Not to mention CEOs' families packaged contributions. Didn't look those up, because I'm too depressed now.

These figures, by the way, come from CRP, which every American should visit every once in a while, just to make you mad enough to care about stuff again. (The amounts were rounded, some up and some down, because it's easier to type them that way. Also, I couldn't find my calculator.)

Sigh. God Bless America.

I'm going back to bed.
posted by mudbug at 10:47 AM on July 24, 2001

Thanks mudbug, I think I'm going to walk into a lake now.
I know that many canadians would like to think that we are only influenced by the states in terms of exports and inports of goods and culture. To find out that money crosses the border to influence politics is scary. I guess I really am naive.
posted by nprigoda at 10:53 AM on July 24, 2001

Augh! The US not signing is a disaster. The other link, to an article about smog in Toronto, is almost as scary: 16 smog alerts so far this summer. The previous high was 11, total, in 1995.

Damn SUVs...
posted by D at 3:12 PM on July 24, 2001

My breathing hasn't been the same since moving to Toronto last summer. This August I'm moving to Cambridge, where my fiance swears he's never seen a major landmark obscured by smog. Maybe I can get data entry work at The Crimson :)
posted by galachef55 at 3:46 PM on July 24, 2001

Cambridge MA?

There's smog. It's just that the buildings aren't tall enough to be obscured by it.
posted by mudbug at 4:00 PM on July 24, 2001

My breathing hasn't been the same since moving to Toronto last summer.
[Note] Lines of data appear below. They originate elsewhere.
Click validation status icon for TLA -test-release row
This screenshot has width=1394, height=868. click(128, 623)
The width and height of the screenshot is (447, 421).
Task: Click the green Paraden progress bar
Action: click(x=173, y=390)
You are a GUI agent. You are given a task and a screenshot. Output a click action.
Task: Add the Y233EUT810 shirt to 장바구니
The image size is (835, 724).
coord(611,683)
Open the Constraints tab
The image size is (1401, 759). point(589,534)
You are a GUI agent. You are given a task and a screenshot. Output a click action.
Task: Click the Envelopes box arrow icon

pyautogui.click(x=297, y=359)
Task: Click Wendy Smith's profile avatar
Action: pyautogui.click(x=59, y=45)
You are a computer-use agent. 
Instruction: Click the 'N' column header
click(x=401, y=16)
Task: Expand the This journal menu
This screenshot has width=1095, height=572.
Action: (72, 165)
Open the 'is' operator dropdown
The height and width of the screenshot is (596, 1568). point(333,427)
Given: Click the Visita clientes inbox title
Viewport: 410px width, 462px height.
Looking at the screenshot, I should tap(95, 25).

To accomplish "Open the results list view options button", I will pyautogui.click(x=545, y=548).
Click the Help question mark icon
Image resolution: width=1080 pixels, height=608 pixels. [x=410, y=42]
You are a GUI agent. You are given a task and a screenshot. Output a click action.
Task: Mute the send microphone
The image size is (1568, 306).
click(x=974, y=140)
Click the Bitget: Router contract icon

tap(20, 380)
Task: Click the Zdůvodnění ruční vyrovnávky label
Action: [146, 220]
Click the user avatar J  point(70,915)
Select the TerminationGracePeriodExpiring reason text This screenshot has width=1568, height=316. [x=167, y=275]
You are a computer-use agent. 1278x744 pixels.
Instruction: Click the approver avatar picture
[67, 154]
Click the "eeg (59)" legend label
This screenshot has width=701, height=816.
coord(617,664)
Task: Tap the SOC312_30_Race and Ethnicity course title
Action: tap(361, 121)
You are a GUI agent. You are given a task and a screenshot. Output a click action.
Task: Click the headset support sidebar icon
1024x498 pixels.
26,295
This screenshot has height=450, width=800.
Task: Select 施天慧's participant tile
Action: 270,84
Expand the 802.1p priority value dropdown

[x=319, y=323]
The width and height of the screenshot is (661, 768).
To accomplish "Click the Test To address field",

Seriously? I know someone else who recently moved here and has developed health problems. Are we natives all immune? Super-evolved mutants, or what?

*Steps out into smoldering heat to put hot smoke in lungs*
posted by D at 6:06 PM on July 24, 2001

Strathcona County, downwind of refinery row in Edmonton, enjoys (if you will) some of the highest cancer rates in the nation as well as one of the highest respiratory illness rates in Canada (sorry no source - the archive of the Sherwood Park News is nonexistent).

I don't really care about the 'disastrous competitive and economic disadvantage' - oil refineries (and companies) make people very sick.